### Tareas por realizar
1: Reescribe el pasaje del texto sobre Pío IX desde "Beatificado junto con" hasta "se lo impidió.", sustituyendo "setiembre" por "septiembre".
2: Traduce al inglés esta oración del texto sobre Pío IX: «Pío IX fue hijo de una familia noble de Senigallia, cerca de Ancona.»

### Texto extraído
──────────────────────────────
Beatificado junto con el papa Juan XXIII el día 3 de setiembre del 2000. Los dos papas convocantes de los últimos concilios ecuménicos –Vaticano I y II– subieron a los altares junto con el sacerdote Guillermo José Chaminade, el abad Columba Marmión y el arzobispo de Génova Tomasso Reggio.
Juan XXIII, su colega de ministerio y beatificación, lo calificó como «el papa más amado y el más odiado por sus contemporáneos». Bien hubiera deseado beatificarlo al final del Concilio Vaticano II, juzgando que su antecesor tenía la obligación de «defender los Estados Pontificios, este pequeño territorio, necesario para asegurar la libertad de la Iglesia»», pero la muerte en 1963 se lo impidió.
Pío IX fue hijo de una familia noble de Senigallia, cerca de Ancona. Se llamaba Giovanni Mastai Ferretti.
A la muerte de Gregorio XVI fue elegido para ocupar la Sede de Pedro el 16 de junio de 1846.
A Pío IX le tocó vivir el terrible trauma de la pérdida de los Estados Pontificios –situación calificada por Juan Pablo II como «vicisitud humana y religiosa»– para cederlos a la nueva Italia.
Desde 1848 a 1878, la sede de Pedro atravesó momentos muy difíciles como la caída de Roma ante las fuerzas de Victor Manuel II, que completaban la unidad de Italia y ponían fin a mil años de poder temporal de los papas.
──────────────────────────────
### Datos
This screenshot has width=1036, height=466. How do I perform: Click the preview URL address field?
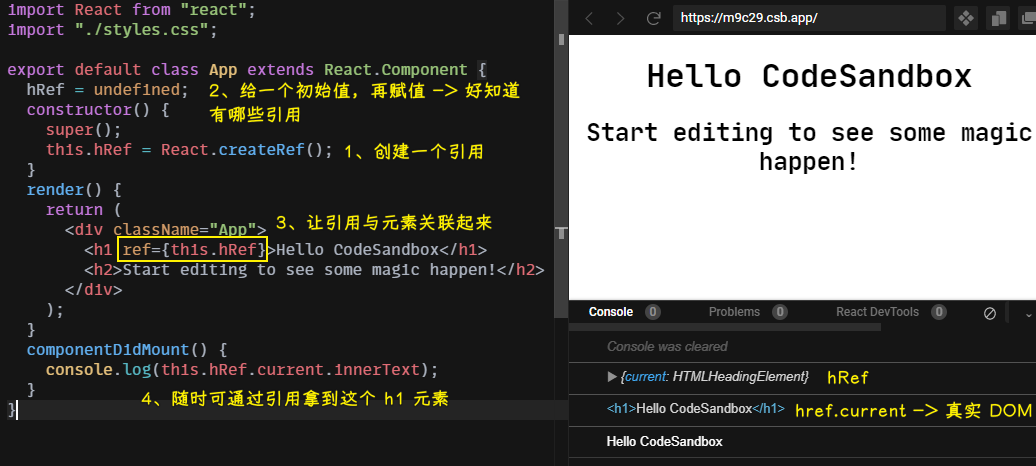pos(808,18)
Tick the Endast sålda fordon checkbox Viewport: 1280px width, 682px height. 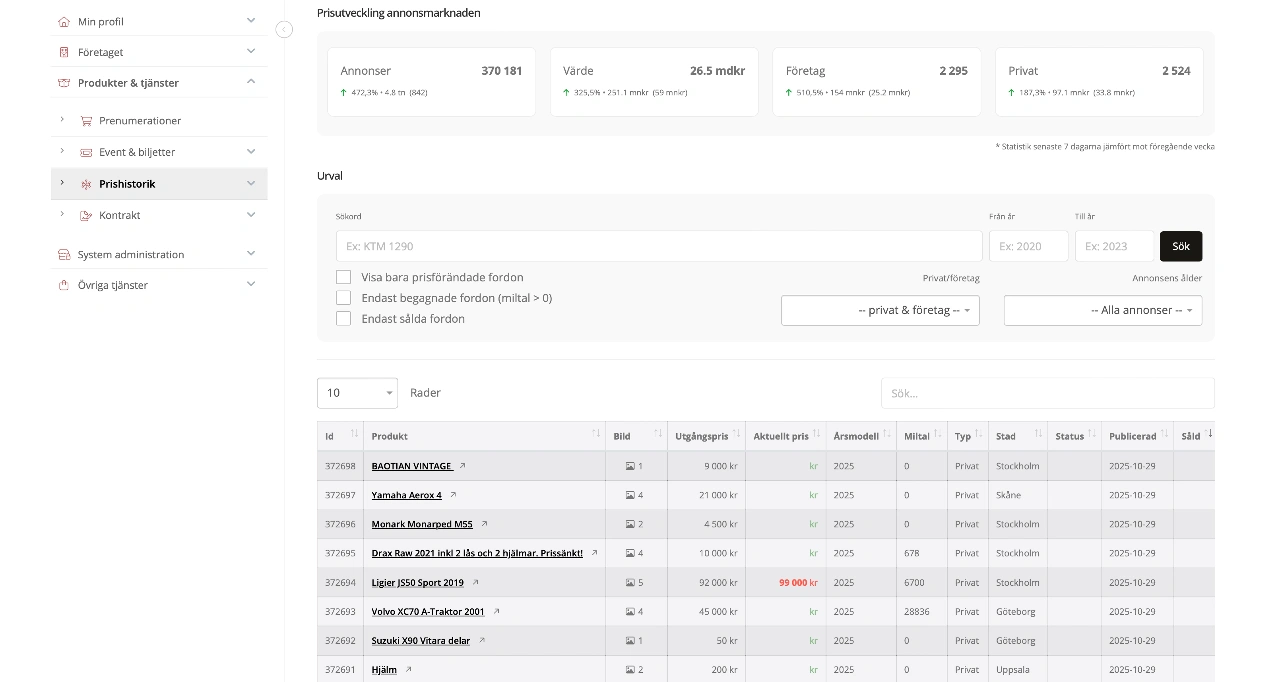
──────────────────────────────
### Respuestas por tarea
1:
Beatificado junto con el papa Juan XXIII el día 3 de septiembre del 2000. Los dos papas convocantes de los últimos concilios ecuménicos –Vaticano I y II– subieron a los altares junto con el sacerdote Guillermo José Chaminade, el abad Columba Marmión y el arzobispo de Génova Tomasso Reggio.
Juan XXIII, su colega de ministerio y beatificación, lo calificó como «el papa más amado y el más odiado por sus contemporáneos». Bien hubiera deseado beatificarlo al final del Concilio Vaticano II, juzgando que su antecesor tenía la obligación de «defender los Estados Pontificios, este pequeño territorio, necesario para asegurar la libertad de la Iglesia»», pero la muerte en 1963 se lo impidió.

2: Pius IX was the son of a noble family from Senigallia, near Ancona.